▶

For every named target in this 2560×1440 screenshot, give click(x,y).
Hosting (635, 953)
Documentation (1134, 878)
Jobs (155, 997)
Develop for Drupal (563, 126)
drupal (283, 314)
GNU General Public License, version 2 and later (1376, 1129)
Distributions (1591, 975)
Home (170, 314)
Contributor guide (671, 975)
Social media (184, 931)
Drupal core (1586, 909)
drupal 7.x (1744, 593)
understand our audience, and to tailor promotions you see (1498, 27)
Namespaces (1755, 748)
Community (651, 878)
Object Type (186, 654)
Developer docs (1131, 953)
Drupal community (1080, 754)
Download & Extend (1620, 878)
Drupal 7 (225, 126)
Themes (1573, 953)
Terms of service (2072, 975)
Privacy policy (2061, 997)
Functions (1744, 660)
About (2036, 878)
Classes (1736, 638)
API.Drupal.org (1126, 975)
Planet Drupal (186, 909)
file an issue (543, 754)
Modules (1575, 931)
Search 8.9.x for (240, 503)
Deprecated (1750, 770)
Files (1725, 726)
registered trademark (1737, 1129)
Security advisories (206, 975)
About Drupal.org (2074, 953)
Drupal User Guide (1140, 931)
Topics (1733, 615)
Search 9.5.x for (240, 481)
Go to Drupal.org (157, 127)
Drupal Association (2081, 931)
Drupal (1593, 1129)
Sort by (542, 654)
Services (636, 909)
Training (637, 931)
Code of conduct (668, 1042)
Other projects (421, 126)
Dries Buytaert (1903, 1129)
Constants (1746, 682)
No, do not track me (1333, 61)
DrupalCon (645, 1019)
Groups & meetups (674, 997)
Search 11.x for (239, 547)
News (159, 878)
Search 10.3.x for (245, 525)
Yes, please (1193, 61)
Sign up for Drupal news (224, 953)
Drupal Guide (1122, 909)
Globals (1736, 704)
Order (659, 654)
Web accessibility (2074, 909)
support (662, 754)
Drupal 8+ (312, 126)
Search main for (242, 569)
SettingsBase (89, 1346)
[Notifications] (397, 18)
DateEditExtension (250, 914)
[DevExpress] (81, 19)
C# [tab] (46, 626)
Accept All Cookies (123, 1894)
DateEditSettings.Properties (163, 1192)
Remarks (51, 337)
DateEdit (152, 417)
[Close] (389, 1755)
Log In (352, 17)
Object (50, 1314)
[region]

◀

Problem to solve. All of the data above should be reproduced word for word.

Response to the task.
For every named target in this 2560×1440 screenshot, give click(x,y).
Hosting (635, 953)
Documentation (1134, 878)
Jobs (155, 997)
Develop for Drupal (563, 126)
drupal (283, 314)
GNU General Public License, version 2 and later (1376, 1129)
Distributions (1591, 975)
Home (170, 314)
Contributor guide (671, 975)
Social media (184, 931)
Drupal core (1586, 909)
drupal 7.x (1744, 593)
understand our audience, and to tailor promotions you see (1498, 27)
Namespaces (1755, 748)
Community (651, 878)
Object Type (186, 654)
Developer docs (1131, 953)
Drupal community (1080, 754)
Download & Extend (1620, 878)
Drupal 7 (225, 126)
Themes (1573, 953)
Terms of service (2072, 975)
Privacy policy (2061, 997)
Functions (1744, 660)
About (2036, 878)
Classes (1736, 638)
API.Drupal.org (1126, 975)
Planet Drupal (186, 909)
file an issue (543, 754)
Modules (1575, 931)
Search 8.9.x for (240, 503)
Deprecated (1750, 770)
Files (1725, 726)
registered trademark (1737, 1129)
Security advisories (206, 975)
About Drupal.org (2074, 953)
Drupal User Guide (1140, 931)
Topics (1733, 615)
Search 9.5.x for (240, 481)
Go to Drupal.org (157, 127)
Drupal Association (2081, 931)
Drupal (1593, 1129)
Sort by (542, 654)
Services (636, 909)
Training (637, 931)
Code of conduct (668, 1042)
Other projects (421, 126)
Dries Buytaert (1903, 1129)
Constants (1746, 682)
No, do not track me (1333, 61)
DrupalCon (645, 1019)
Groups & meetups (674, 997)
Search 11.x for (239, 547)
News (159, 878)
Search 10.3.x for (245, 525)
Yes, please (1193, 61)
Sign up for Drupal news (224, 953)
Drupal Guide (1122, 909)
Globals (1736, 704)
Order (659, 654)
Web accessibility (2074, 909)
support (662, 754)
Drupal 8+ (312, 126)
Search main for (242, 569)
SettingsBase (89, 1346)
[Notifications] (397, 18)
DateEditExtension (250, 914)
[DevExpress] (81, 19)
C# [tab] (46, 626)
Accept All Cookies (123, 1894)
DateEditSettings.Properties (163, 1192)
Remarks (51, 337)
DateEdit (152, 417)
[Close] (389, 1755)
Log In (352, 17)
Object (50, 1314)
[region]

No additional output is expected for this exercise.